French Benedictine canonist and bishop

Petrus Boeri (b. during the first quarter of the 14th century at Laredorte, Aude, canton of Peyriac Minervois; d. probably 1388) was a French Benedictine canonist and bishop.

==Life==

Of his early life nothing is known. In 1350, when he is first mentioned, Boeri was Abbot of St. Chinian (St. Anianus, Hérault) in the small diocese of Saint-Pons de Tomièrs (Sancti Pontii Tomeriarum) which at that time formed a part of the Metropolitan Province of Narbonne. He attracted the favourable notice of Pope Urban V, who appointed him Bishop of Orvieto, 16 November 1364.

A few years later (7 October 1370) he was transferred by the same pontiff to the See of Vaison, near Avignon in France. But in 1371, shortly after Urban's death, he returned to Orvieto and remained in possession of that see until 28 June 1379, when he was deprived of his bishopric by Pope Urban VI, for having espoused the cause of the Antipope Robert of Geneva, then reigning at Avignon as Clement VII.

Upon his subsequent withdrawal to France he served Charles V of France, in the capacity of ambassador to the pontifical court at Avignon.) However, 31 August 1387, Clement VII likewise deposed him from his episcopal office and entrusted the temporal and spiritual administration of Orvieto to Thomas de Jarente, Bishop of Grasse. Boeri died shortly afterwards.

==Works==

He was the author of two commentaries on the Rule of St. Benedict; in one, written when he was Abbot of St. Chinian, he deals with the Rule from the point of view of the canonist; in the other, written in the Sacro Speco at Subiaco when he was Bishop of Orvieto, he deals with it more from the point of view of the ascetic. He dedicated the later commentary to Charles V, King of France.

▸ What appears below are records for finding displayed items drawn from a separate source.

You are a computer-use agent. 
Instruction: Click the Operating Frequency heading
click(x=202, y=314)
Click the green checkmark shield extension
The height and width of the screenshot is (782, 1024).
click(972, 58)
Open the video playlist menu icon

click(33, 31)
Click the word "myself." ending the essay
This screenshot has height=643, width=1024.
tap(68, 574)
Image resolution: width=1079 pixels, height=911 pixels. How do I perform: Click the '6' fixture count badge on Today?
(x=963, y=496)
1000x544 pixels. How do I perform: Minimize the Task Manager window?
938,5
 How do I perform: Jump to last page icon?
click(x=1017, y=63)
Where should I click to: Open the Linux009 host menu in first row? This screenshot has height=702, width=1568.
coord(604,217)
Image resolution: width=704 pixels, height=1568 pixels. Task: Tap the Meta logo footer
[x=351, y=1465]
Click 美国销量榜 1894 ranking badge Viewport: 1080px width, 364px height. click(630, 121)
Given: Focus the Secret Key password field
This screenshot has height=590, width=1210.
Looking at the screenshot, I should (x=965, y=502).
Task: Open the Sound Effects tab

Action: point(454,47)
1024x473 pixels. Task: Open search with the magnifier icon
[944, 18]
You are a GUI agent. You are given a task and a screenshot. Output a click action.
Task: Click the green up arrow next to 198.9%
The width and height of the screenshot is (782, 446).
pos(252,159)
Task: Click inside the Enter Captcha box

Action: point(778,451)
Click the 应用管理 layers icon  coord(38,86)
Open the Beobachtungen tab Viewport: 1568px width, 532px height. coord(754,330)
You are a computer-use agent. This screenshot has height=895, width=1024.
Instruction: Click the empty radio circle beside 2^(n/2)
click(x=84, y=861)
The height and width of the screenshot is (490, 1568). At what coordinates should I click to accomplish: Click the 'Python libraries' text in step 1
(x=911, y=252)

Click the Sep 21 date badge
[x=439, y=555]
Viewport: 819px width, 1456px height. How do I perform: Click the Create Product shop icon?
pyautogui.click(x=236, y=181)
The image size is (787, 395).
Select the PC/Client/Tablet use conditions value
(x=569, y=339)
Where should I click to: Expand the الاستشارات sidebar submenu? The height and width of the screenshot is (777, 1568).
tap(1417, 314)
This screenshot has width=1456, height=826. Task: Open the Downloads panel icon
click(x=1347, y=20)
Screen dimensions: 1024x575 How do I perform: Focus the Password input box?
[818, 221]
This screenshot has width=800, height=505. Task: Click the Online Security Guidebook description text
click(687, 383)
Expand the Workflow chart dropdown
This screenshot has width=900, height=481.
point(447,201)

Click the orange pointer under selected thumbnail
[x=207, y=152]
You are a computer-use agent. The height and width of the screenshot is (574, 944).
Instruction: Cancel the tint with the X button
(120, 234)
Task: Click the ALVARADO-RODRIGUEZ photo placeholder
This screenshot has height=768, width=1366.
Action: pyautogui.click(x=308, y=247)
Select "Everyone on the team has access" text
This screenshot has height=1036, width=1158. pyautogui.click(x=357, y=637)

He also wrote a commentary on the Constitution "Pastor bonus" of Benedict XII; "Speculum Monachorum"; "De Signis locutionum"; "Notæ in Damasi Pontificale" (an annotated copy of the "Liber Pontificalis", likewise dedicated to Charles V); and began at Rouen in 1379 a treatise on the question of calling a general council with a view to ending the Western Schism. This treatise remained unfinished.

With the exception of "In Regulam S.P. Benedicti Commentarium" (ed. Leone Allodi, Subiaco, Rome) and "Notæ in Damasi Pontificale" Boeri's works have not been printed.